Look Into Past Relationships
In order to create a positive relationship in the future, we must examine our past relationships, says Michael J. Losier, trainer and neuro-linguistic programming practitioner and author of “Law of Attraction: The Science of Attracting More of What You Want and Less of What You Don’t." Identify what worked and what didn't work in your past relationships. This will help you figure out exactly what you are looking for in a potential mate.
Use Positive Words
Now that you know what you want in a partner, create a list of your partner’s desired qualities -- using positive words. Focus solely on the positive things you want, excluding any negatives. For example, if you tell yourself that you don’t want to date a deadbeat dad, your conscious and unconscious mind still focuses on the deadbeat dad, which is what you may end up attracting. Turn these negative statements into positive ones. Instead, write and say, “I want to meet and fall in love with a family man.”

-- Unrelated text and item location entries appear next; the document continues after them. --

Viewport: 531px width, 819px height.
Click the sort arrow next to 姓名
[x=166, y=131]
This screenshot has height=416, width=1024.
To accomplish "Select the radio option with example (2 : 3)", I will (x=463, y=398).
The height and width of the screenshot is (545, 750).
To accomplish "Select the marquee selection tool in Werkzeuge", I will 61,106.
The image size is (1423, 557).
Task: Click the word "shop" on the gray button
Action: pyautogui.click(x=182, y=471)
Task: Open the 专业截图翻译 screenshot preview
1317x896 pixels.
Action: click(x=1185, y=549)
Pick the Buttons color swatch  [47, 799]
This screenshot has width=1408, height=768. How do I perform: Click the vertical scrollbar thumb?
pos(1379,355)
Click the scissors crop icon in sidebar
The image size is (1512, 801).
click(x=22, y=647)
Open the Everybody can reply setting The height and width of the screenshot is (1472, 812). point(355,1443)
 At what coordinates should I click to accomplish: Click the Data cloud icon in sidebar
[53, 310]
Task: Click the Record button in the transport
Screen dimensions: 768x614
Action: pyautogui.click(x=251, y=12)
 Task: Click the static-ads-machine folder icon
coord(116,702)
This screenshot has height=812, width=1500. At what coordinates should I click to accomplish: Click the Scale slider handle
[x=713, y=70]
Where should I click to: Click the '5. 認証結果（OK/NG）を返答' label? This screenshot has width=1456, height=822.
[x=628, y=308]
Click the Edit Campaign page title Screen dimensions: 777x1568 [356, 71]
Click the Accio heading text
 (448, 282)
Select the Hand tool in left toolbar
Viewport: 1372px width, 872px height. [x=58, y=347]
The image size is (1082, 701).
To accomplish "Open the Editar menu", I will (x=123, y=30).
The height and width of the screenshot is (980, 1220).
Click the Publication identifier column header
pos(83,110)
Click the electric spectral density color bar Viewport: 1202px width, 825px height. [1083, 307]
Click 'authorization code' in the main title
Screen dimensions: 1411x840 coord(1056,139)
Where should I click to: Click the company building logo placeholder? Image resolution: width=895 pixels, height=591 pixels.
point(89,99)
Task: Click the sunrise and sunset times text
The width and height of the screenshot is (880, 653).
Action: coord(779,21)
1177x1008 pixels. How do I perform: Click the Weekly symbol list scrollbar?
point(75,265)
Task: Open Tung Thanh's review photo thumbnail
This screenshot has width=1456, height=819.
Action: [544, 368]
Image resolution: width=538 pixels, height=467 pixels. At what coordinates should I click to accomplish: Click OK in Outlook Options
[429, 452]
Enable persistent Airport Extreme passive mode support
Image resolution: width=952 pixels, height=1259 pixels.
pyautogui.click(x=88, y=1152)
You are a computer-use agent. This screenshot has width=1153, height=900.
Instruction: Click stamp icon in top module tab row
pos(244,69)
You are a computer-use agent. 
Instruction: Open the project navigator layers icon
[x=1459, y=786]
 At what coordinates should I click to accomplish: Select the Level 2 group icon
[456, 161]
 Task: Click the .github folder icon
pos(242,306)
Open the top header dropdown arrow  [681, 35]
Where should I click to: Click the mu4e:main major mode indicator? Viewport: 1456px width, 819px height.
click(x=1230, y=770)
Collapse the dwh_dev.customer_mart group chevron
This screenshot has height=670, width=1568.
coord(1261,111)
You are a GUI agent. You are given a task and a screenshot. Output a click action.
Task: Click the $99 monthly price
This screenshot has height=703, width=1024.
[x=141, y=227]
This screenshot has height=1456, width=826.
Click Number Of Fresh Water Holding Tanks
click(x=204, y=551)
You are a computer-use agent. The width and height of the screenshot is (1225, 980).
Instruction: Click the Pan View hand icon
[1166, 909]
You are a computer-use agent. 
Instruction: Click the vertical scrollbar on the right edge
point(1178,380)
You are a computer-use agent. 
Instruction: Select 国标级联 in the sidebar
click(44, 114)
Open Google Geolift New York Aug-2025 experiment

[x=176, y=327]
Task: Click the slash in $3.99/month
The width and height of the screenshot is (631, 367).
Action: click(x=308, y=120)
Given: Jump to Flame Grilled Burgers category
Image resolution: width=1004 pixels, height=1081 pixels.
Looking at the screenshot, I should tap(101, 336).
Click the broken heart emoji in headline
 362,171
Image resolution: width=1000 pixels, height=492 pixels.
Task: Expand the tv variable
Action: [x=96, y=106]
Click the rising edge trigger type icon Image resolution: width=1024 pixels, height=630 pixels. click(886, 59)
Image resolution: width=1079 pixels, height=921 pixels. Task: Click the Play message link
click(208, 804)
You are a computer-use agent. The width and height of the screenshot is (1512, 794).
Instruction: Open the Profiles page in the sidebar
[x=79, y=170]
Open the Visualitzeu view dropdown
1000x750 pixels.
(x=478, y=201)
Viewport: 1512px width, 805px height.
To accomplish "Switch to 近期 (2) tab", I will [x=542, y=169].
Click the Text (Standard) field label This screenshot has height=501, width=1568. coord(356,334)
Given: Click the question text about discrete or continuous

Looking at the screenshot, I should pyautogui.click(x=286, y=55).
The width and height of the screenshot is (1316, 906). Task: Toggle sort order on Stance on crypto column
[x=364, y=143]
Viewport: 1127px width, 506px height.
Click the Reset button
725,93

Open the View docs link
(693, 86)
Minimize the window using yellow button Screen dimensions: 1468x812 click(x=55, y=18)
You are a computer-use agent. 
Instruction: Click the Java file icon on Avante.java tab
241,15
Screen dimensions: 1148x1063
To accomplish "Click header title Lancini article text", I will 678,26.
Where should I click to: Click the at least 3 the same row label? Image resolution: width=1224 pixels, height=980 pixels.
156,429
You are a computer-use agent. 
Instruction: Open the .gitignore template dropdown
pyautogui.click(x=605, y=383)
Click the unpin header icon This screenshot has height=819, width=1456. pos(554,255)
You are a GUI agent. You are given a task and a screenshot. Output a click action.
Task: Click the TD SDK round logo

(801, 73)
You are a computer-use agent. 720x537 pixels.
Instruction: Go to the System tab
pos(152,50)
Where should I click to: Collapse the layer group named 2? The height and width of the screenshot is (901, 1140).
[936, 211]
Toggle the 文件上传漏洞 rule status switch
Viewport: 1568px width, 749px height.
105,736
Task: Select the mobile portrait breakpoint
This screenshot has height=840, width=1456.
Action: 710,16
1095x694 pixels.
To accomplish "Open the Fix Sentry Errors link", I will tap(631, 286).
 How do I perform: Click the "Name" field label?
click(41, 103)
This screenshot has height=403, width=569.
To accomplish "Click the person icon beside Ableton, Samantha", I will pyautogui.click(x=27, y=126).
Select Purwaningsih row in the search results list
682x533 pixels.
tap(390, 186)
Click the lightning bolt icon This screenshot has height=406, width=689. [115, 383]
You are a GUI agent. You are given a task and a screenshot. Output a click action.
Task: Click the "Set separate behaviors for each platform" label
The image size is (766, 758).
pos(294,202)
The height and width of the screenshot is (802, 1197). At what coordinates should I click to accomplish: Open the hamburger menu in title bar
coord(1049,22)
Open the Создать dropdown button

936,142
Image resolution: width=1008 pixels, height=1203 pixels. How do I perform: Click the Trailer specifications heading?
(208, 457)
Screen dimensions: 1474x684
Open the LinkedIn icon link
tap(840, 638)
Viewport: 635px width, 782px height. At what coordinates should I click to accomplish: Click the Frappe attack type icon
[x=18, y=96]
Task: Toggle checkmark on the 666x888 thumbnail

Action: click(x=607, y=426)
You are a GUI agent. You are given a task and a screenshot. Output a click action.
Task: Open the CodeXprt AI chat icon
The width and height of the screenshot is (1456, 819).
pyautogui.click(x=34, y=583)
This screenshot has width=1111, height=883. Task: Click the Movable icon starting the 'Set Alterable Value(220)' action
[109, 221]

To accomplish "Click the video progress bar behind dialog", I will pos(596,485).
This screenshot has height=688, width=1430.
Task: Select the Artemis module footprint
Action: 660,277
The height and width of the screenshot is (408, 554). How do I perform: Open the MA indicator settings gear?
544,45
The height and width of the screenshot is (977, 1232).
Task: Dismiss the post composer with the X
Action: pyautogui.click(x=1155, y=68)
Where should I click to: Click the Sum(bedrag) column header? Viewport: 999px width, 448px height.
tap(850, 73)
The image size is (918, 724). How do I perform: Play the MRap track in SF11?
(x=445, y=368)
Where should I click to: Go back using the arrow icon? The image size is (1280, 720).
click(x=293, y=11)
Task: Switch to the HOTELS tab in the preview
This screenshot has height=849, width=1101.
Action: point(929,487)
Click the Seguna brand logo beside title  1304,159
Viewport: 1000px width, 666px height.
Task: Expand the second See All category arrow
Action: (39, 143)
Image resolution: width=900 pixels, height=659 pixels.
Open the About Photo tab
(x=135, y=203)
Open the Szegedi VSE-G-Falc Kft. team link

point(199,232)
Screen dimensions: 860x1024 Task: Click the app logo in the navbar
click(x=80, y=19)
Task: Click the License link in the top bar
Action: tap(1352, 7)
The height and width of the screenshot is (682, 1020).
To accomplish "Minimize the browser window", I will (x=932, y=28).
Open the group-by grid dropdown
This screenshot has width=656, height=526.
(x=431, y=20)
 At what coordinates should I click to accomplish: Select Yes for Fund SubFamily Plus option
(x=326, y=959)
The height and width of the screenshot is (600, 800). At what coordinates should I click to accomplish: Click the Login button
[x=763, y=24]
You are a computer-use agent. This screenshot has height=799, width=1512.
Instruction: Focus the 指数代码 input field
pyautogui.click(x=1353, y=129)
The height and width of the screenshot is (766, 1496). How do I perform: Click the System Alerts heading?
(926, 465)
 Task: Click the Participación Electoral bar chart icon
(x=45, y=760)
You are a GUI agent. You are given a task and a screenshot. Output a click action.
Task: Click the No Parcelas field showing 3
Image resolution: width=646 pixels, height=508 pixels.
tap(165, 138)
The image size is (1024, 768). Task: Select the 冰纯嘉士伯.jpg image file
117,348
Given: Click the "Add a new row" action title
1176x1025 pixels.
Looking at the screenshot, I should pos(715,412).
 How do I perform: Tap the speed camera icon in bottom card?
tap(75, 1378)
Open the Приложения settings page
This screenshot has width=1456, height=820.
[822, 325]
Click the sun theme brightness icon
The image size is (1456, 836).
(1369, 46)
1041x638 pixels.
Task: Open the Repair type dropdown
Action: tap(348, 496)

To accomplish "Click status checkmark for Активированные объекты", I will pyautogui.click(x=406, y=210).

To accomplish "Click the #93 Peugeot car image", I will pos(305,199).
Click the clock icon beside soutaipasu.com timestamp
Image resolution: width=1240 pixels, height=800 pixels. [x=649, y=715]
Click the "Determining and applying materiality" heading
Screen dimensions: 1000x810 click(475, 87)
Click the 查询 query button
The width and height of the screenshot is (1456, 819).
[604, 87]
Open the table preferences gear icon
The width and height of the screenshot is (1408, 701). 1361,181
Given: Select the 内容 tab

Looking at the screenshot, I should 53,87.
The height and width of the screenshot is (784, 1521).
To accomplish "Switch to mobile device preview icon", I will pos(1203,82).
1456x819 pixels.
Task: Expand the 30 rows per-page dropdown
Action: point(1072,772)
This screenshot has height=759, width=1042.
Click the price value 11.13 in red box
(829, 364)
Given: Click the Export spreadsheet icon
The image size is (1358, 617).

Project Your Positive Qualities
It’s important to not only focus on positive qualities you want in a potential mate, but to also focus on the positive aspects of yourself. Concentrate on your positive qualities and project them, writes Judith Orloff, psychiatrist and intuition expert, in her Psychology Today blog. Instead of focusing on the things that make you insecure, focus on the positive things that you like about yourself. This will help you attract someone who is looking for the positive qualities that you possess.
In order to meet your desired partner, you must get rid of any doubt. You can only allow something to happen when you admit to yourself that your desire is possible. Your doubts come from limiting beliefs, says Losier -- beliefs that justify your anticipation of a negative outcome. For example: “I want to marry a successful man, but I can’t because I’m not successful and don’t have a college degree." Counteract your limiting beliefs using allowing statements. Ask yourself if there are people in the world who defy this belief, and create your allowing statement: “There are many men who fall in love with women who come from different educational and socioeconomic backgrounds.” This will allow you to believe that your desired relationship is possible.